Posted 10/24/2012   Updated 10/24/2012 Email story   Print story

    


by Steve Pivnick
81st Medical Group Public Affairs


10/24/2012 - KEESLER AIR FORCE BASE, Miss. -- A routine trip to pick up their son from daycare Oct. 11 turned into a life-saving event for a Keesler Airman and her husband.

Senior Airman Heather Holley, 81st Medical Operations Squadron, and her husband Eric were crossing the Popps Ferry Bridge that evening when a truck ahead of them suddenly came to a complete stop. The operator of a motorcycle that was right behind the truck swerved to avoid hitting the stopped vehicle, lost control and wound up with his motorcycle on top of his legs.

Holley recalled his legs appeared to be "almost cut off."

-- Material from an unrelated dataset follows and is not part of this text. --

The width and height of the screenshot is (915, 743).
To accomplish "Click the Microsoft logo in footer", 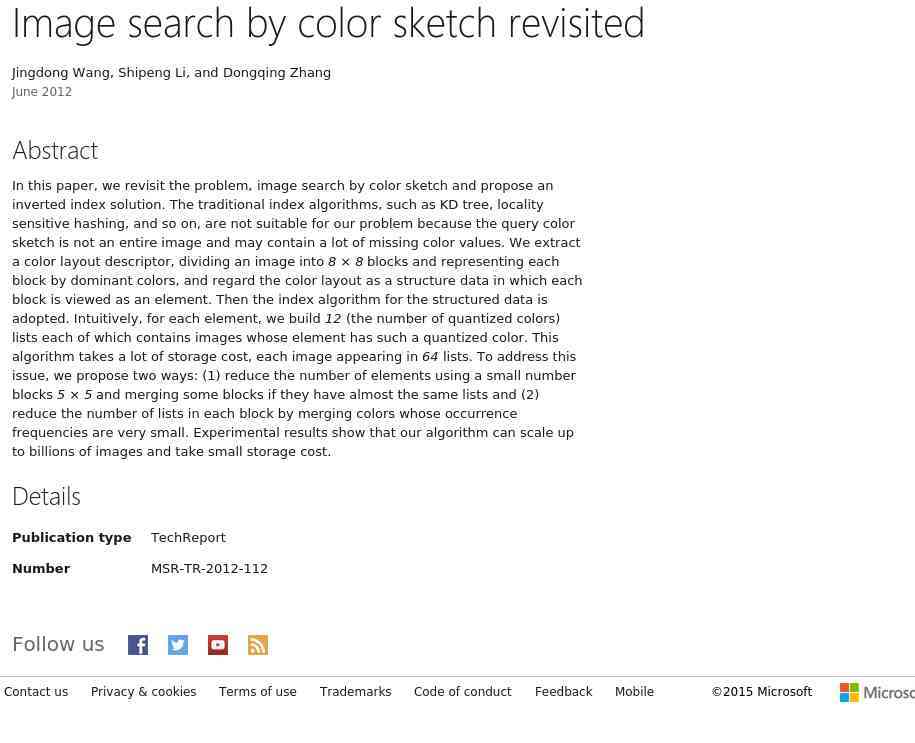I will [877, 692].
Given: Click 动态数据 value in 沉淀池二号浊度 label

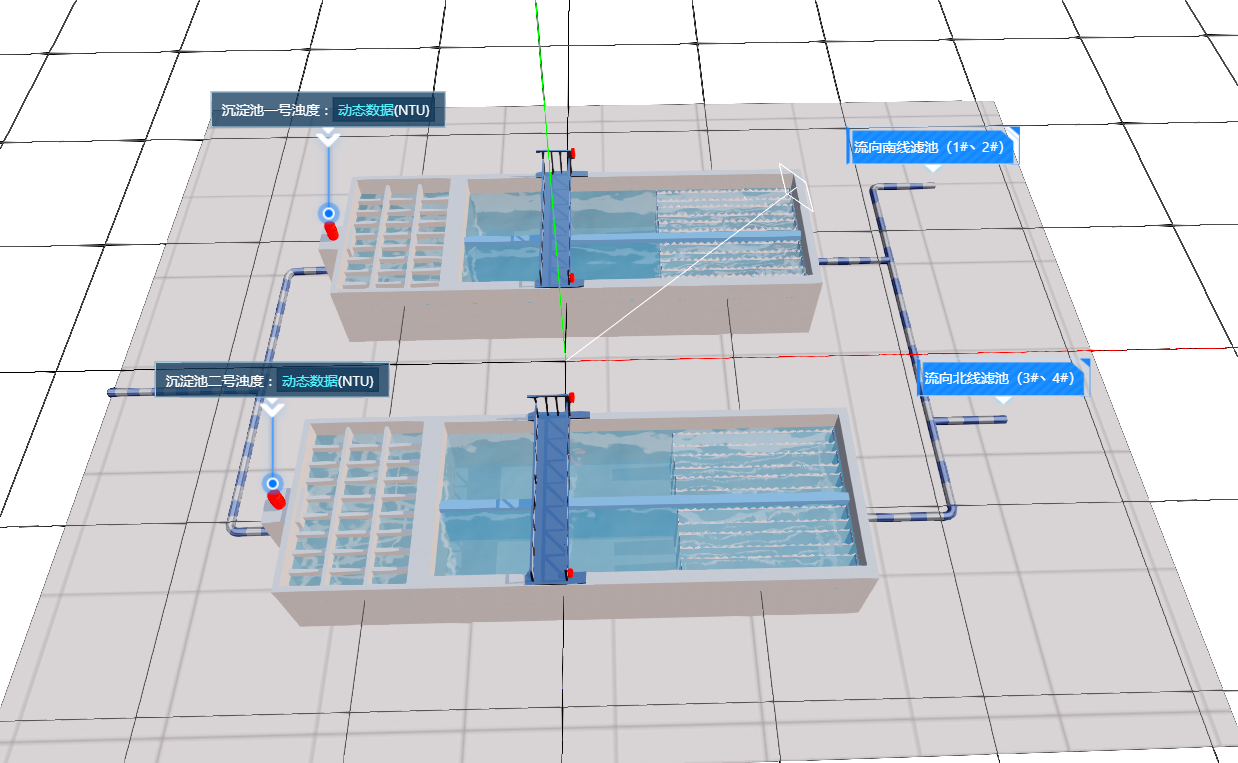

"We were directly behind the accident scene. We stopped and jumped out of our car. My husband (who had served in the Navy as a medical corpsman) rushed over to the accident victim while I called 9-1-1. Incredibly, people were just standing around watching.

"We tried to keep him as calm as possible. He was starting to fade in and out of consciousness so we tried to keep him awake. An ambulance arrived about 15 minutes after the accident.

Heather said the victim, a retired Air Force member, had given Eric his wife's phone number and Heather called her to inform her of the accident. The Holleys visited the victim at the hospital that evening; his wife hugged and thanked them for what they had done for her husband.

Heather said the victim, who had surgery the night of the accident and again Sunday, was transported to Jackson, Miss., for additional treatment.

Holley learned Oct. 22 that the victim would lose his leg. "The doctors tried to save it but there was too much damage. He will also have to undergo rehabilitation.

"Reflecting on the event, Heather said, "It brought back some bad memories -- we almost lost my dad in a car wreck last year. It was scary at first but we realized we were able to help. It was a matter of being in the right place at the right time." She added, "All the exercises we've participated in really came in handy. You never think it's valuable until it's needed."